*** Texto de estudio
El 11 de septiembre de 2009 los cubanos recibimos una noticia impactante: había fallecido a los 82 años, el Comandante de la Revolución Juan Almeida Bosque, el hombre humilde que se hizo grande con su actuar por la vida a favor de los coterráneos.
Almeida fue ejemplo de firmeza revolucionaria, valentía, patriotismo y sobre todo, muy comprometido con su pueblo.
Aunque nació en La Habana mostró siempre un amor especial por Santiago. Sus habitantes aprendieron de él muchos valores, pero sobre todo su sensibilidad y humanismo, por eso su veneración eterna.
Admirable fue su capacidad de simultanear la vida política con una amplia obra artística que abarca unas 300 canciones de diferentes géneros, entre estas: A Santiago, Dame un traguito, además de una docena de textos relacionados con la historia de la Revolución.
Muchos años dedicó a la atención a la Asociación de Combatientes de la Revolución Cubana como su Presidente, poniendo mucho empeño para que esta consolidara su labor.
Su accionar político se inicia desde 1952 cuando se sumó a la lucha revolucionaria tras el golge de Estado. Luego vino el Moncada, el presidio en Isla de Pinos, el exilio en México, su labor como integrante del Ejército Rebelde y el desempeño en el combate de El Uvero, donde fue herido. Después la historia recoje un momento crucial como fundador del Tercer Frente guerrillero, hasta el Triunfo de la Revolución, cuando aportó mucho al desarrollo y consolidación de importantes tareas, siempre leal a Fidel y a la Revolución.
******
*** Datos disponibles
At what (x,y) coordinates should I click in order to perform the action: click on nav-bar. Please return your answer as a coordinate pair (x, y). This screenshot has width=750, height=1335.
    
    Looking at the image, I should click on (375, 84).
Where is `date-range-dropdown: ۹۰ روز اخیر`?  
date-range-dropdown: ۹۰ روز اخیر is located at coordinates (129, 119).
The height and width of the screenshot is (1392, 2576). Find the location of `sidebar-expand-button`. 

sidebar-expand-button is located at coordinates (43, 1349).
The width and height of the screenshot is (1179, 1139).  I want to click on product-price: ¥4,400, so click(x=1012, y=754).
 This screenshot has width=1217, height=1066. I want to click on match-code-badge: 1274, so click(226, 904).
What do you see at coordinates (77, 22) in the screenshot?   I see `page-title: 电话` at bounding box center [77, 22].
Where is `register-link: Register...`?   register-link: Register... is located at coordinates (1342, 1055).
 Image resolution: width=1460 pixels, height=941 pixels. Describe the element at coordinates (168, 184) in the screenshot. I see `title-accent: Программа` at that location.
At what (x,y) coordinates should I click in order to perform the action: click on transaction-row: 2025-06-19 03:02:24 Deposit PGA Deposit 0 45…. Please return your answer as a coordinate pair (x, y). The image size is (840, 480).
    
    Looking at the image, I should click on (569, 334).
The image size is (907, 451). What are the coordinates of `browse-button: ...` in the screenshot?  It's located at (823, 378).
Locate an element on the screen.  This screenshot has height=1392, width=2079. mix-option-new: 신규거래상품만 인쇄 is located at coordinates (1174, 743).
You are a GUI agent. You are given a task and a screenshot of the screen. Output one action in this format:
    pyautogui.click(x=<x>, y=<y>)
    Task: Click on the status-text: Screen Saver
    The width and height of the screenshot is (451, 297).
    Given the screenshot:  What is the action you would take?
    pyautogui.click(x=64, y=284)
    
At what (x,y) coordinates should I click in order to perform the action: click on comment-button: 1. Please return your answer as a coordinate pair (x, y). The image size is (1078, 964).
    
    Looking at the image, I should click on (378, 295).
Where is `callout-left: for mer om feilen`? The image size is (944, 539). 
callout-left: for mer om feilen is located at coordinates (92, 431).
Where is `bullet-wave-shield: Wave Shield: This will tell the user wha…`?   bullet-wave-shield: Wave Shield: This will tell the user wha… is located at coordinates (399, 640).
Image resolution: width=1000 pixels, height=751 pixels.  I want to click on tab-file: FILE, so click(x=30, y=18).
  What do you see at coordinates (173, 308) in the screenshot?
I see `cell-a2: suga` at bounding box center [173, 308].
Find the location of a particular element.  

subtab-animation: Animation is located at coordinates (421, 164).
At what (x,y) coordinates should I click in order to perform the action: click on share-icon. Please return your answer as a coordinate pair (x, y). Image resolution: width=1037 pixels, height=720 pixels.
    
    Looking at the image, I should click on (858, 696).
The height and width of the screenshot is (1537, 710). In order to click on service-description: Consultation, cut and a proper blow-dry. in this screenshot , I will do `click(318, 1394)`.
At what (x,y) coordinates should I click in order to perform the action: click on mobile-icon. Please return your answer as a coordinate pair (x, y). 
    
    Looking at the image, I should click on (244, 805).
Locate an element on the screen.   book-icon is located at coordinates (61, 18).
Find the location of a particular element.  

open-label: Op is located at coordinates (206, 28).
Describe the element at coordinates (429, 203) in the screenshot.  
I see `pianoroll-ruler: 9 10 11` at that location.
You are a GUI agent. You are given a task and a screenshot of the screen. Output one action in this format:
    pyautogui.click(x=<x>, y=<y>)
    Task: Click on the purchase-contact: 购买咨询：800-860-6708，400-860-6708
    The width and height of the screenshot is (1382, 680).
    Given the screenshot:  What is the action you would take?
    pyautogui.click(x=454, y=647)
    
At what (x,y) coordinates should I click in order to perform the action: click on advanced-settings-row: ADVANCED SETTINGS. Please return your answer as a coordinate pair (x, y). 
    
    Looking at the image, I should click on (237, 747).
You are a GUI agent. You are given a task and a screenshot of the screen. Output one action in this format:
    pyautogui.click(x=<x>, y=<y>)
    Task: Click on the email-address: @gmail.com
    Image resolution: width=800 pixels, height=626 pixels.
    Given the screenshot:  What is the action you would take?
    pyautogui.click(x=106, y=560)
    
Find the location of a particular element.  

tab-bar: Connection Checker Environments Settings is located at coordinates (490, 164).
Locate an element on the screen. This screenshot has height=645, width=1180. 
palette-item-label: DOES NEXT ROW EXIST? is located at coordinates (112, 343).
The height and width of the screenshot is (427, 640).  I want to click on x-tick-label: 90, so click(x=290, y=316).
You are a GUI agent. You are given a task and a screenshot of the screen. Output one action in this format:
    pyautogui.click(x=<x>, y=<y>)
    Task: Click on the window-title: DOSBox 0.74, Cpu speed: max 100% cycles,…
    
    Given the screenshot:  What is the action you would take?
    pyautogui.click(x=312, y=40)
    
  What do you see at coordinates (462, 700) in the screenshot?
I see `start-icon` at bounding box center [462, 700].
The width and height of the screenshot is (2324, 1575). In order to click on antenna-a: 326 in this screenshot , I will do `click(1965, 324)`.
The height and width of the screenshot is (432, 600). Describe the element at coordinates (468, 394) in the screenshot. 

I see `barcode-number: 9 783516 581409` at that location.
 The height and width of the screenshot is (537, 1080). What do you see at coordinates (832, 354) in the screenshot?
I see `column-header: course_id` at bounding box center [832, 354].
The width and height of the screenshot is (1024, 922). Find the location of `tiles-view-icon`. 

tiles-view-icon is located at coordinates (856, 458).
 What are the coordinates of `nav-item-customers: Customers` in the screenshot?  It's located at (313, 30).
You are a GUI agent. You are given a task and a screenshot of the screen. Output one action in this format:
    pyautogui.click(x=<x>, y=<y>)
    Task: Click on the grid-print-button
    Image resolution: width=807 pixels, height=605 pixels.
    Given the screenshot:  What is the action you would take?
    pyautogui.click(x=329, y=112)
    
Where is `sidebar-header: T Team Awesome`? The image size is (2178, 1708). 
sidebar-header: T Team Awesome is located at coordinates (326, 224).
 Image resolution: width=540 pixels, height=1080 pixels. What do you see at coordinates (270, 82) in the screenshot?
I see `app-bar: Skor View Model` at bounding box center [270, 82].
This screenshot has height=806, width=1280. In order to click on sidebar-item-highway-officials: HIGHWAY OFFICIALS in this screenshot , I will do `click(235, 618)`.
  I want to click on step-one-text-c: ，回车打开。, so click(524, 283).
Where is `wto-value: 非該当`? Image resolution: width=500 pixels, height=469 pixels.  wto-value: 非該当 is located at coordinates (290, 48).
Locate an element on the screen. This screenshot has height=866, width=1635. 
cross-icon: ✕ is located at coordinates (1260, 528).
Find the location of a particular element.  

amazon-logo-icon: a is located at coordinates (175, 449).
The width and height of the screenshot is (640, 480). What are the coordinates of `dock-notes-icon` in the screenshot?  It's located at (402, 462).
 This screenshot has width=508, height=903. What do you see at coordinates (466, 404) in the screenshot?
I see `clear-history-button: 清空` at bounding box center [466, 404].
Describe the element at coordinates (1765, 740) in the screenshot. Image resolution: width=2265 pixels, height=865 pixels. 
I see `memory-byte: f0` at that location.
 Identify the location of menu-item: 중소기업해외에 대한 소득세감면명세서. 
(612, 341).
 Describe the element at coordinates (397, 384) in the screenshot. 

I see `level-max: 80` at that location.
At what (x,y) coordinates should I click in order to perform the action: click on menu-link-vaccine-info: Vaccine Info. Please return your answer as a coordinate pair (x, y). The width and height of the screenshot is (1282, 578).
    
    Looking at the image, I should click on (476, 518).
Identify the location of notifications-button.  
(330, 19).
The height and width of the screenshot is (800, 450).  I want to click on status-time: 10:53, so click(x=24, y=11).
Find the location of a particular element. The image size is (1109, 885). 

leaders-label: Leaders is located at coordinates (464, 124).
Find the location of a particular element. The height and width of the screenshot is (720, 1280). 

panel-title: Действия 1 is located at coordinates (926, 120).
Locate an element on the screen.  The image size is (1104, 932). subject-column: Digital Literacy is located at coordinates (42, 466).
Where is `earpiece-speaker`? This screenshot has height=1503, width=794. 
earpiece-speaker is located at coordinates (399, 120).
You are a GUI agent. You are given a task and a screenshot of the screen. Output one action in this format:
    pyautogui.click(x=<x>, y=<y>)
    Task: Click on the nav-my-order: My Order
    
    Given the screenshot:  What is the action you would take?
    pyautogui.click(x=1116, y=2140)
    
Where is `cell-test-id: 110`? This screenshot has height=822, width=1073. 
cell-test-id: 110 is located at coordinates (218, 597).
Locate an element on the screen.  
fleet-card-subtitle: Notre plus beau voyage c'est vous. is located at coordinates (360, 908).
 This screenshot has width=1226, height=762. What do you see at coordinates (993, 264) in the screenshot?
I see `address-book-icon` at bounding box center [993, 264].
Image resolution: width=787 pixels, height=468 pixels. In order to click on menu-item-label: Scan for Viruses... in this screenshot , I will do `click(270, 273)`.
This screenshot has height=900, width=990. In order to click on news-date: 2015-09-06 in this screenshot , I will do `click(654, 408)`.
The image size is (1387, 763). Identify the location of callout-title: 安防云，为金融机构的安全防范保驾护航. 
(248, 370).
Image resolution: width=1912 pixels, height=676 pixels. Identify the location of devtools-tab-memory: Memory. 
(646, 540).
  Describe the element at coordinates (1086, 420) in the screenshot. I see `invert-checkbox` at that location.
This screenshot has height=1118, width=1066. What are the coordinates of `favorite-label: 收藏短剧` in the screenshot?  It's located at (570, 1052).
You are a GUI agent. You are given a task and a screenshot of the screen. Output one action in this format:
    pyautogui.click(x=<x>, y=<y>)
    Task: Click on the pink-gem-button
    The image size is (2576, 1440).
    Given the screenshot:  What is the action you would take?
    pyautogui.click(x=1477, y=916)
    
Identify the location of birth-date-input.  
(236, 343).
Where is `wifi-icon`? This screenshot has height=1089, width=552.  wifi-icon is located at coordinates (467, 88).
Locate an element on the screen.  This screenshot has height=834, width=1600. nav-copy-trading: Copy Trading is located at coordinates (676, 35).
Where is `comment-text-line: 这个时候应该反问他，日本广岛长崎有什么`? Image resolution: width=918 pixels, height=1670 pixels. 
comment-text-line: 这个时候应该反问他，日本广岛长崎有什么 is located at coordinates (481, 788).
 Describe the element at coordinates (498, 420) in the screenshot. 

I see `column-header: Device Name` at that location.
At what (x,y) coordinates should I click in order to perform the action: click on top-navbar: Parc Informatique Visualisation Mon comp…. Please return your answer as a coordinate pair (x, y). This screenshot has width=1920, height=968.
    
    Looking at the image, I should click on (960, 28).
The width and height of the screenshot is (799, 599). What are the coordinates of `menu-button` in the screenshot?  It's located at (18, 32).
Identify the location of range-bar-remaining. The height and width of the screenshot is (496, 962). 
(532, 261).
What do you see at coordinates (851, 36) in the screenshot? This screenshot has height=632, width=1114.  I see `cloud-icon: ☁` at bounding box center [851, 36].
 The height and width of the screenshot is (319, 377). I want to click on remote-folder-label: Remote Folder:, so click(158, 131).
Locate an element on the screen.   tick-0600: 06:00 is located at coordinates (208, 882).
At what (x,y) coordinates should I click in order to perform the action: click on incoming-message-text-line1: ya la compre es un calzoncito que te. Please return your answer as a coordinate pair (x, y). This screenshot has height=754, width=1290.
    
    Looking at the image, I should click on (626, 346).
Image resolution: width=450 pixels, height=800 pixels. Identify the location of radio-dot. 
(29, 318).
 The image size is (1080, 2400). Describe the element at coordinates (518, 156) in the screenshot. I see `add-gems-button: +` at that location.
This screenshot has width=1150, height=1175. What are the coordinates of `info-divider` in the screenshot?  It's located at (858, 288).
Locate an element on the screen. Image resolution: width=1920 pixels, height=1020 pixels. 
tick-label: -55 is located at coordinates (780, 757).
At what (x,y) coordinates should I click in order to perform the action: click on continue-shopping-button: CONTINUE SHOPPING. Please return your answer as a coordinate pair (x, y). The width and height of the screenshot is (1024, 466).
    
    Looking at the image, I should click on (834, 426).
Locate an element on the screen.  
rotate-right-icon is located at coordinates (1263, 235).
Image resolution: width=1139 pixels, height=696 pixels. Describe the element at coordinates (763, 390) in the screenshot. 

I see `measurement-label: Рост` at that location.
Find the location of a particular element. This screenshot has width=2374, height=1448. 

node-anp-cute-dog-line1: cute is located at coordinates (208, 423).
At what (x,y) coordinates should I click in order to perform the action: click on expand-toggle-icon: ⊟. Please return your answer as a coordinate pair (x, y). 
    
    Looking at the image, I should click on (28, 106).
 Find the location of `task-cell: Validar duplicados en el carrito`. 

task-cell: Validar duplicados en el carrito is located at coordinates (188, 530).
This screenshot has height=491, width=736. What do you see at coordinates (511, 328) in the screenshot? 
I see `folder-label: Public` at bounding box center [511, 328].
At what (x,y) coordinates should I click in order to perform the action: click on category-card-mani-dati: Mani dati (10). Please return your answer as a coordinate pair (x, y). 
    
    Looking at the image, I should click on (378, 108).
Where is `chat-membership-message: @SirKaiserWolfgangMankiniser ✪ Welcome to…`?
******
▸ **Consigna**
Escribe la continuación del texto sobre Juan Almeida Bosque a partir de su última oración. Los ítems provienen de otra fuente.

▸ **Tu respuesta**
Tal vez por proceder de una familia humilde y muy numerosa, donde se acentuaban las necesidades, fue tan sensible a los problemas de los demás. Santiago siempre fue para él un lugar especial y estuvo muy preocupado por preservar la historia, de ahí que convocó a jóvenes arquitectos para diseñar los 26 monumentos desde San Juan hasta el museo de la Granjita, por toda la carretera de Siboney, en honor a los caídos en la gesta del Moncada.
Según refirió Rodolfo Vaillant, importante compositor y por muchos años presidente de la filial de la Unión de Escritores y Artistas de Cuba, Almeida impulsó la vida nocturna de la ciudad y legó algo muy importante: los Estudios Siboney de la EGREM en Santiago de Cuba, en aquellos momentos con una tecnología de primera línea y que muy útil para el movimiento cultural del país en general.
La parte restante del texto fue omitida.